L'audience però è in continua crescita, e anche le tecnologie associate alla distribuzione e alla misurazione della pubblicità stanno facendo passi da gigante. Perché allora questo mercato fatica a decollare?

“Non solo l'audience è in continua crescita, ma lo è anche l'interesse e il tempo speso, tutte cose che rendono il podcast un ottimo media pubblicitario. Senza dimenticare che il pubblico principale è composto di giovani adulti, spesso difficili da raggiungere in modo efficace. 

Credo che il problema sia di abitudine e culturale, oltre al fatto che la parte audio è sempre stata la fetta più piccola della torta pubblicitaria, specie in Italia.

È verissimo che la tecnologia è in costante sviluppo, ma forse manca una rilevazione delle audience univoca, strutturata e semplice che restituisca una fotografia di questo mercato. Come sempre accade nel digitale, esistono molti dati, probabilmente troppi e non sempre concordanti, per cui spesso i clienti fanno fatica a farsi un'idea e a orientarsi nelle scelte media. Anche per questo forse i centri media potrebbero e dovrebbero fare qualcosa di più per supportare i loro clienti”.

Accennavi a uno scenario internazionale un po’ diverso, soprattutto in USA e UK. Cosa rende il nostro mercato differente? È un fatto tecnico o culturale?
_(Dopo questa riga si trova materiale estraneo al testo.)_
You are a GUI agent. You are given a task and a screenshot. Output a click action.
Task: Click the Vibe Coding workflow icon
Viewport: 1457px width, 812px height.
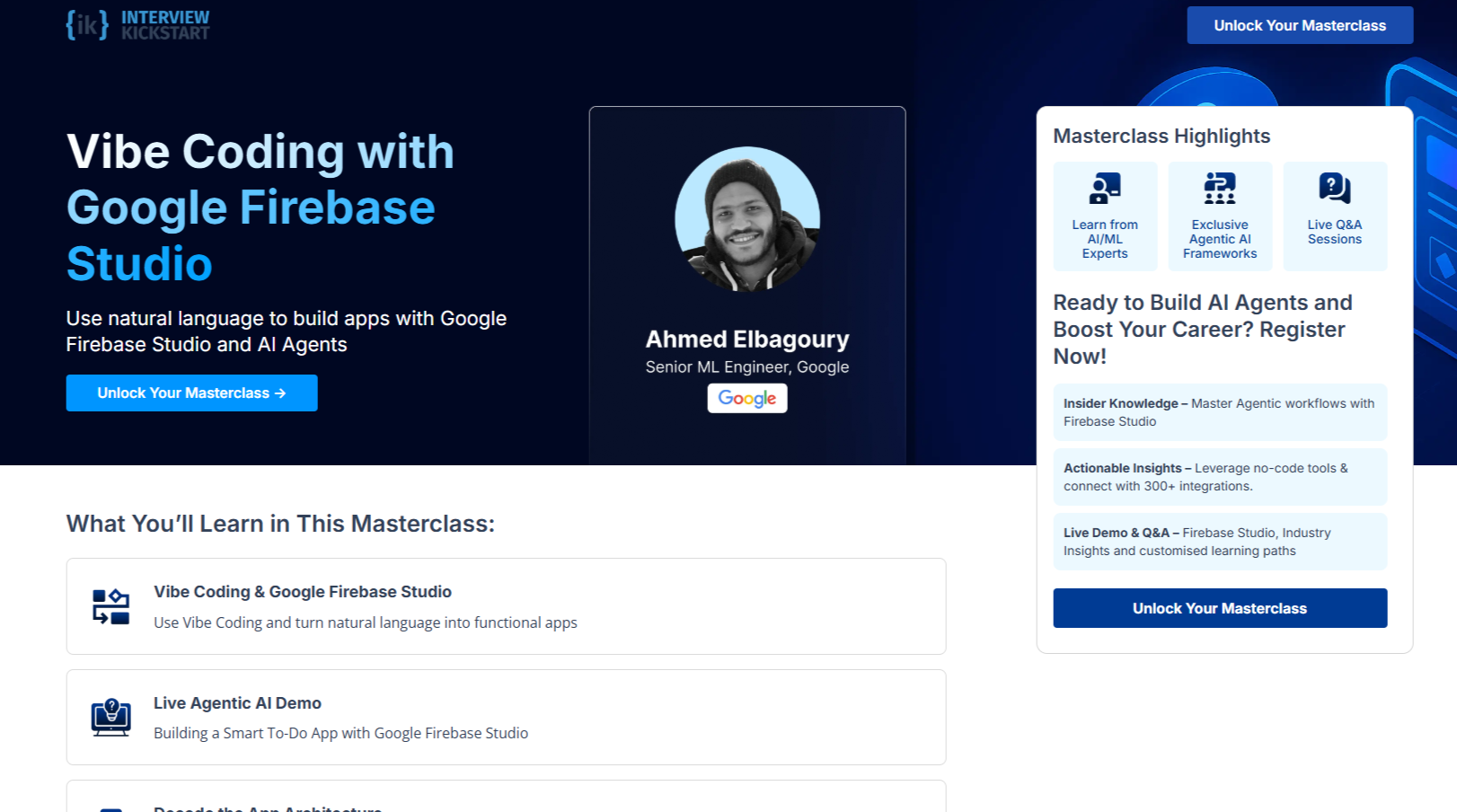click(111, 606)
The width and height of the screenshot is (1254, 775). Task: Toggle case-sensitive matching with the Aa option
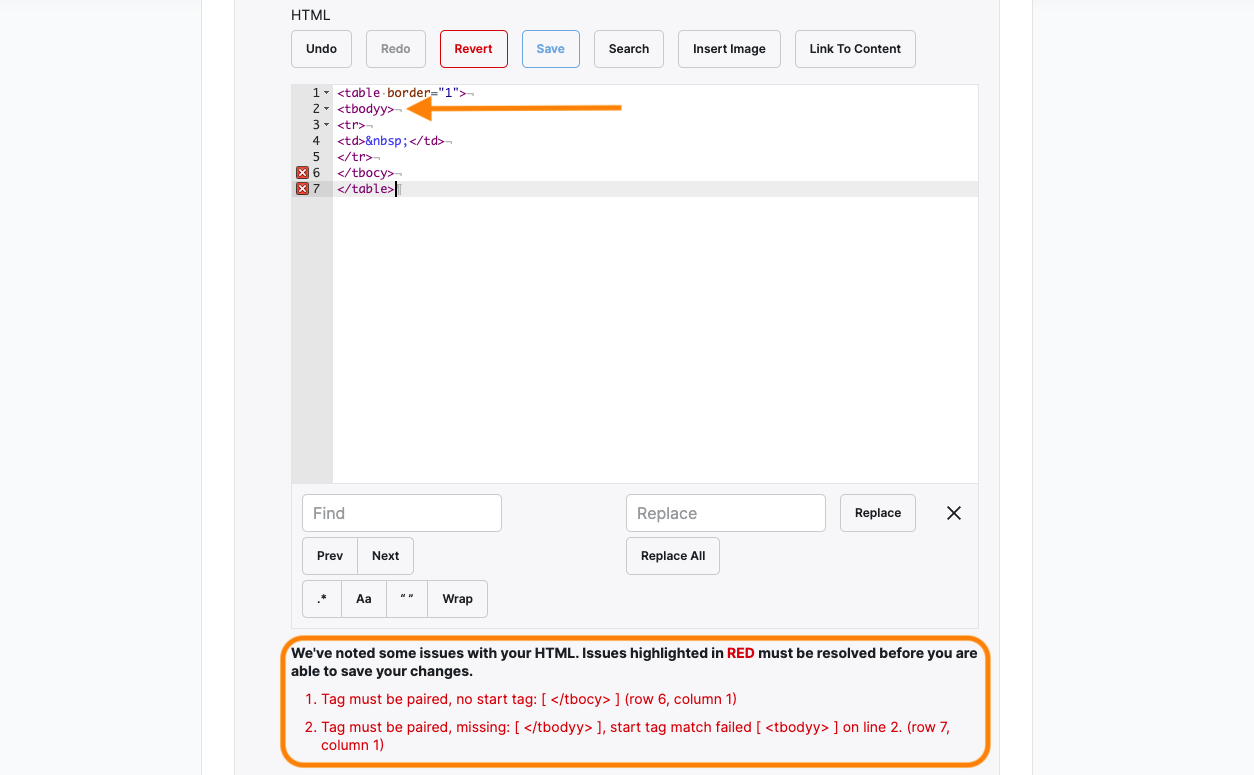point(363,598)
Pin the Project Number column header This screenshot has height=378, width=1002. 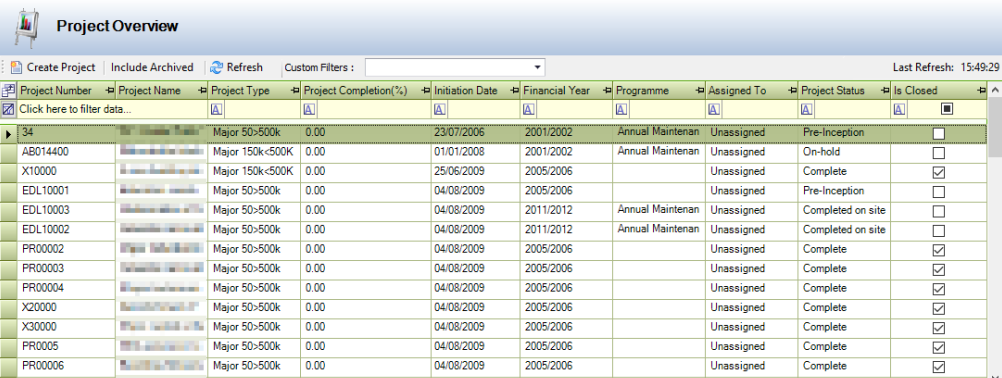click(110, 91)
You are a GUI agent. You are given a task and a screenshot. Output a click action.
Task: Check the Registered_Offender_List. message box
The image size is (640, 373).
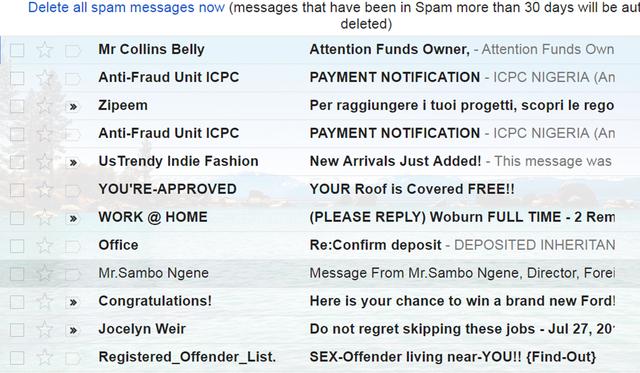click(x=17, y=358)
Si, soprattutto negli Stati Uniti il mercato è molto diverso. Oltreoceano, per esempio, i CPM sono 10 volte i nostri e non è una boutade o tanto per dire, realmente hanno un valore proprio di 10 volte più alti di quelli applicati in Italia. Non è un fatto tecnico, ma culturale che per altro ritroviamo anche in tanti altri ambiti media”.

All’orizzonte, vedi qualcosa che potrebbe fare cambiare le cose?

“I numeri e l'interesse del pubblico sono in costante crescita rispetto a un relativamente nuovo, potente e flessibile media audio. Come sempre accade, dove c'è audience e qualità, prima o poi arriva anche l'adv.

Negli incontri con i clienti in cui proponiamo la pianificazione media del nostro podcast quotidiano Mister Gadget Daily, sempre più spesso ci dicono che non avevano mai pensato a un prodotto di questo tipo, ma quando illustriamo i numeri e presentiamo l’audience e il target vediamo un sincero interesse che, sempre più spesso, si trasforma in pianificazione. Spesso però non hanno uno spot audio pronto e anche per questo motivo, proponiamo citazioni fatte dal conduttore o branded content.

Cosa diversa la produzione ad hoc per conto di un cliente di un podcast che deve rientrare in una più ampia strategia di comunicazione, con un budget adeguato, prima per la produzione e poi per la sua promozione e diffusione”.